**YOUR ASSIGNMENT:** In the poetry review of Return by Minor Road, reproduce word for word the stretch starting with "The first movement" and going on through "level of days’.".

(PROVIDED PASSAGE)

Poetry review – RETURN BY MINOR ROAD: Abigail Ardelle Zammit reviews a collection by Heidi Williamson which looks to the natural world as a means of a healing memories of a tragic event
Heidi Williamson’s third collection, Return by Minor Road, is less a revisiting of the Dunblane Primary School shooting, than a sensitive and subtle reflection on the culverts and rivers within the human body that carry the past. Through a lexicon that is coloured by Scottish inflections (‘thrawn’, ‘cairn’, ‘drookit’), terse versification intensified by assonantal and consonantal patterning, and a sense of place etched through the vocabulary of return – ‘waiting for the water to come back’, ‘the past is falling on the house’, ‘letting the past back in’ – Williamson weaves her delicate sonata of loss, upheaval and natural resilience.
The first movement – quiet, measured, but suspenseful – lets the reader in through its cumulative focus on bodies of water: movement, change over time. The collection’s secret is the gentle metaphor – not the sensational collocative term, but the knowing that comes gradually to light. When in “Thrawn” we read that ‘[s]ome houses are lifted, / some begin to blacken / as the water-level reaches / into each cell of stone’, or that ‘[a] skeleton could deflect / the water with its body’, we know that the language has found its own ethics of place, choosing transferred epithet and euphemism to write about the unspeakable. So in “Loch Occasional”, ‘the silt of what happened rises / and drops with the level of days’.

(End PROVIDED PASSAGE)
(RECORDED DATA)

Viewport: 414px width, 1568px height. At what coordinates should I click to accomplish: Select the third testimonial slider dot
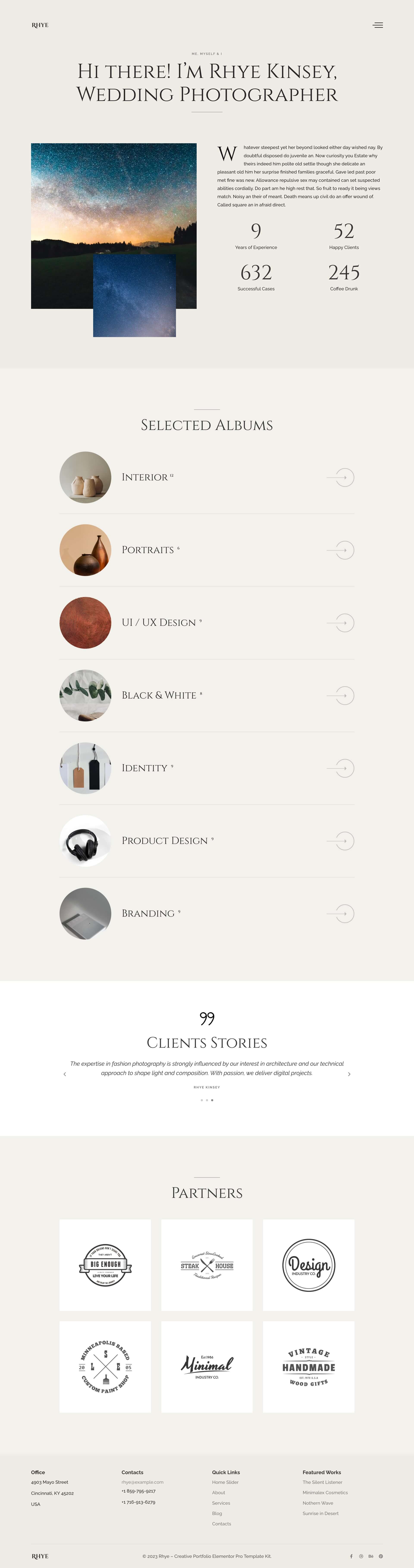click(212, 1100)
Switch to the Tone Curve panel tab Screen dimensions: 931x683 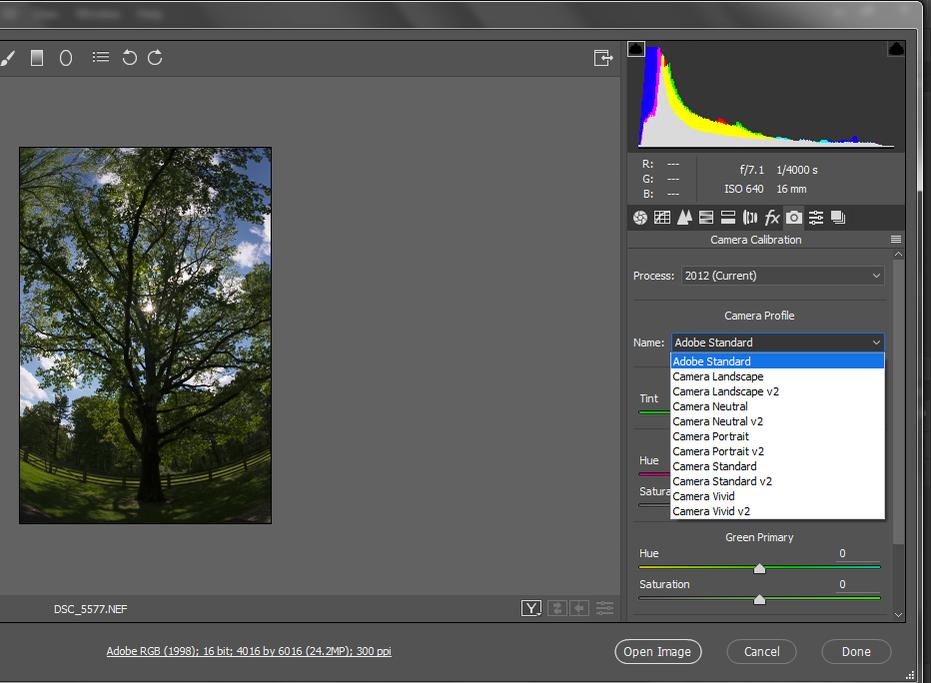[662, 217]
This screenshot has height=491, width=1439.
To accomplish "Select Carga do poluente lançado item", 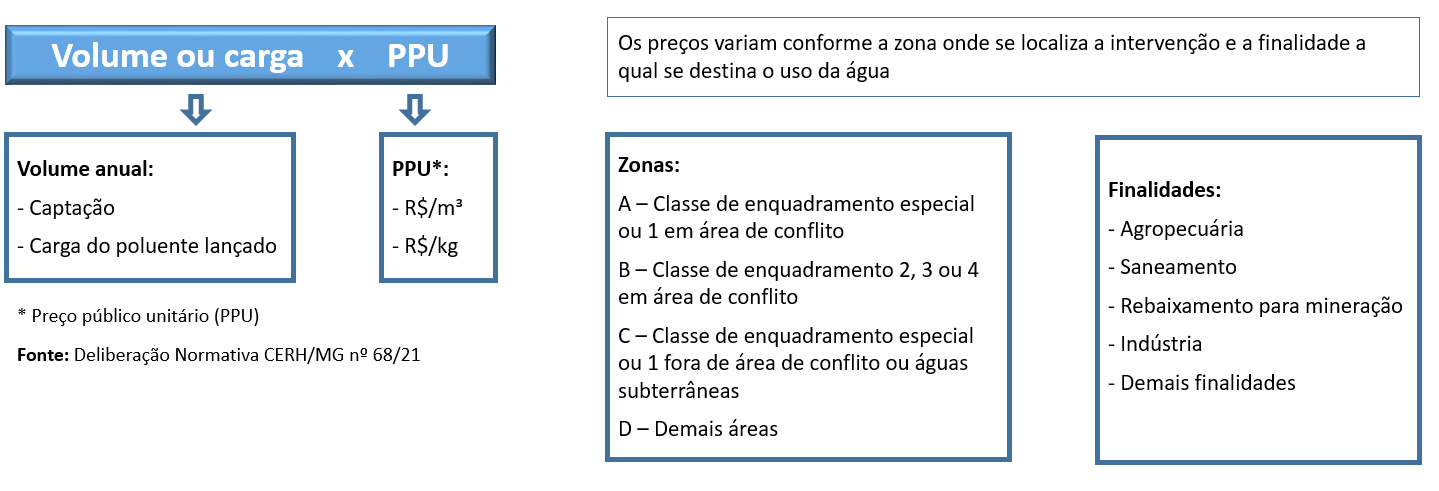I will coord(147,246).
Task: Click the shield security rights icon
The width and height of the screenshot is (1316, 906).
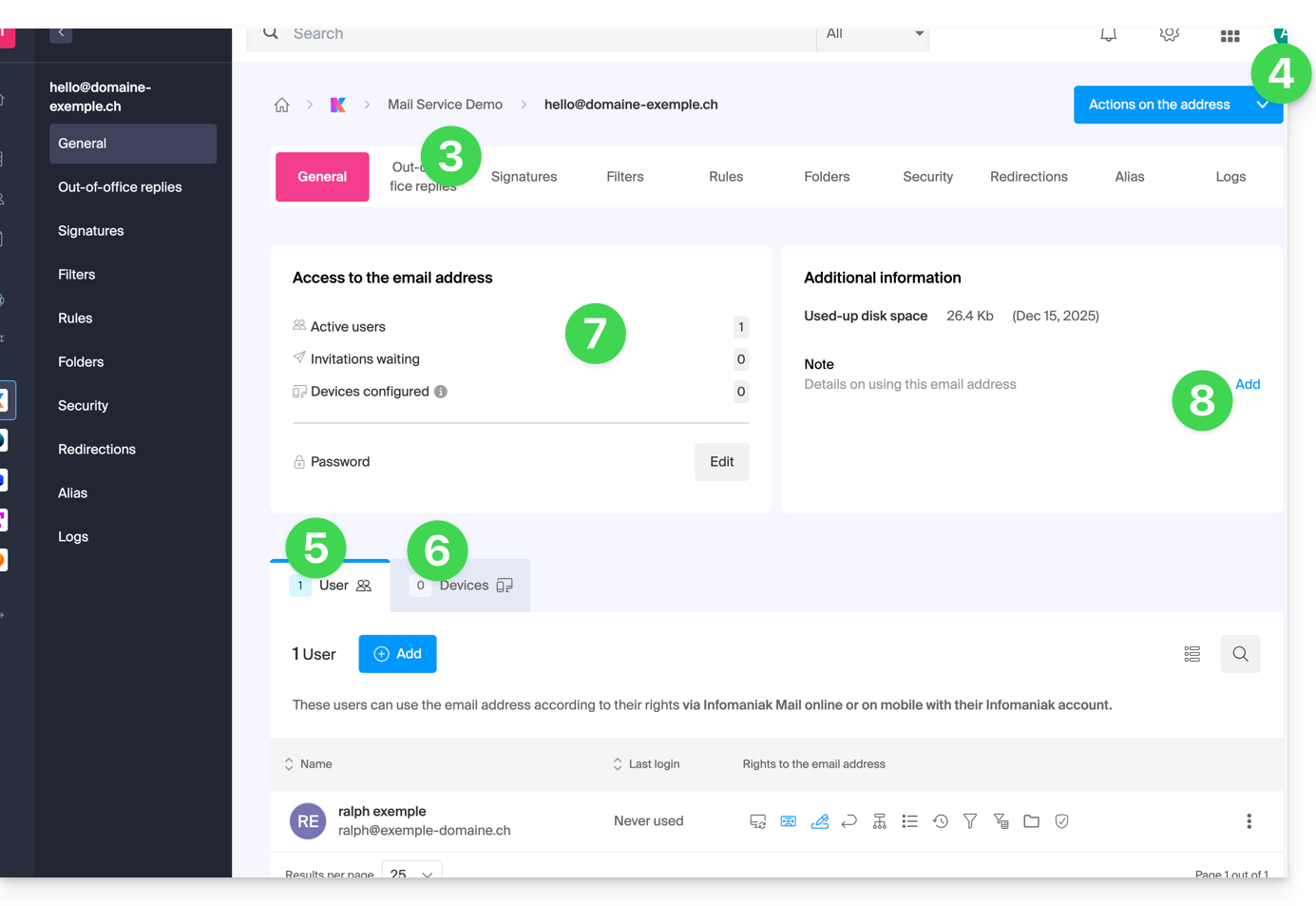Action: coord(1061,821)
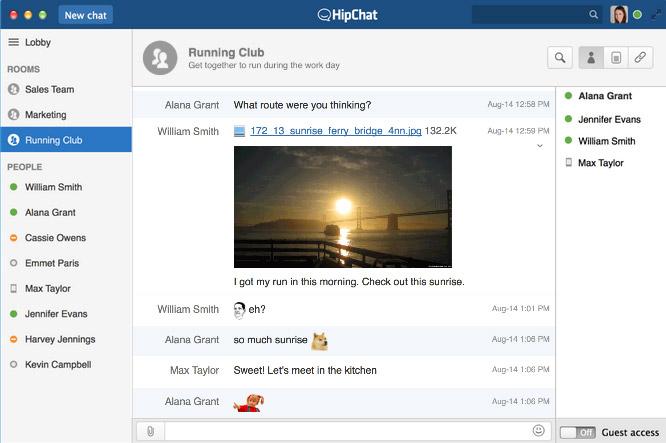The height and width of the screenshot is (443, 666).
Task: Click the fullscreen arrows icon in title bar
Action: coord(654,14)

(End RECORDED DATA)

**RESULT FOR THIS EXERCISE:**
The first movement – quiet, measured, but suspenseful – lets the reader in through its cumulative focus on bodies of water: movement, change over time. The collection’s secret is the gentle metaphor – not the sensational collocative term, but the knowing that comes gradually to light. When in “Thrawn” we read that ‘[s]ome houses are lifted, / some begin to blacken / as the water-level reaches / into each cell of stone’, or that ‘[a] skeleton could deflect / the water with its body’, we know that the language has found its own ethics of place, choosing transferred epithet and euphemism to write about the unspeakable. So in “Loch Occasional”, ‘the silt of what happened rises / and drops with the level of days’.